Our looking after these clients is our priority.

We are, first and foremost, financial advisers to injured and vulnerable clients who deserve to be looked after to the very best of our ability. Our work as expert witnesses must come second to their needs.

As a result, we are having to face up to the need to limit our acceptance of pre-settlement instructions.

For some businesses, pricing is the weapon of choice when it comes to rationing scarce resources. For all of us, time is scarce, but it is obviously a key input for us when we are engaged in expert witness work. Equally, there are only so many hours available and each piece has to have enough time spent on it to do it justice.

So, we could ration by sharply raising our hourly rates, which would mean ditching Legal Aid work and only assisting the few willing to pay the new price. That does not sit well with us, but we need to do something.

After much thought, we have decided to make a start by only accepting new instructions from law firms that do not have ‘in-house’ financial services for their personal injury clients. Such firms now dominate the provision of legal services in the UK and already have the resources to provide a rounded service to their clients. We must assume they have safeguards in place to deal with any independence or conflicts of interest issues that might arise (as we understand that in-house advisers already provide advice in many cases).
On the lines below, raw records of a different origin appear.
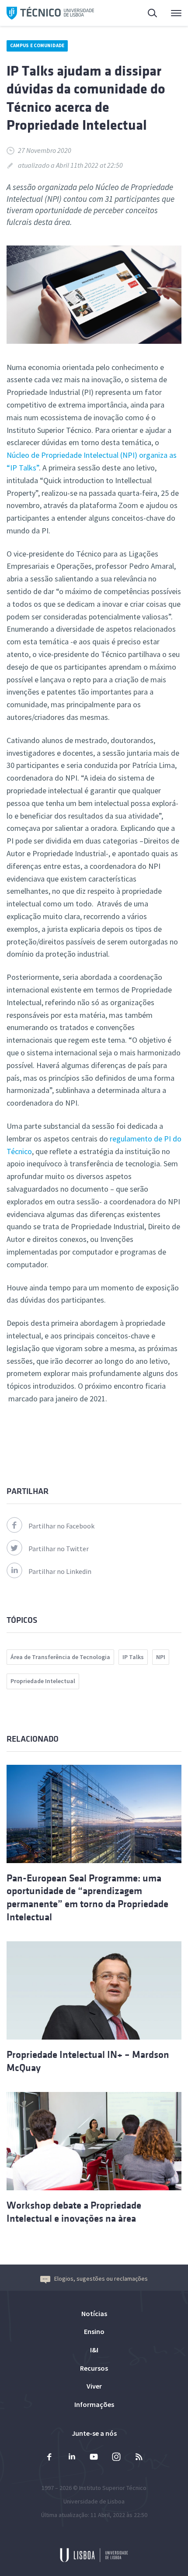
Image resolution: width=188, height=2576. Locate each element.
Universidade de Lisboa (94, 2501)
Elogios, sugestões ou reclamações (101, 2278)
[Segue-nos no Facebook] (49, 2457)
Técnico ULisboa (50, 13)
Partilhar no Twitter (58, 1548)
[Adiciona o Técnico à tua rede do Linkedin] (71, 2457)
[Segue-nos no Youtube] (94, 2457)
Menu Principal (170, 13)
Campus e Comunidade (37, 45)
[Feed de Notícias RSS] (138, 2457)
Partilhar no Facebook (61, 1525)
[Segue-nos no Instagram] (116, 2457)
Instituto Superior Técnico (112, 2488)
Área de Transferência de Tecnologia (60, 1657)
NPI (160, 1657)
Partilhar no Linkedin (59, 1571)
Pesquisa (147, 13)
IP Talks (133, 1657)
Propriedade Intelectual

Taking this step has not been easy.

We consider ourselves very fortunate to enjoy long-established and highly respectful relationships with such firms.

Additionally, we are acutely aware that our decision has consequences for Counsel too, if they would prefer to use our expert services in a case and we have to say ‘no’.

However, from our perspective, it limits the leakage of intellectual property to our direct competitors and us being used to transfer liability where it is considered too risky to keep it in-house. This has, we fear, been the case more recently, particularly in respect of advising upon the security of periodical payments.

We hope our decision is respected and understood. To quote one of the great journalists of the first half of the 20th Century, Herbert Bayard Swope,

“He [Swope] enunciated no rules for success, but offered a sure formula for failure: Just try to please everyone.”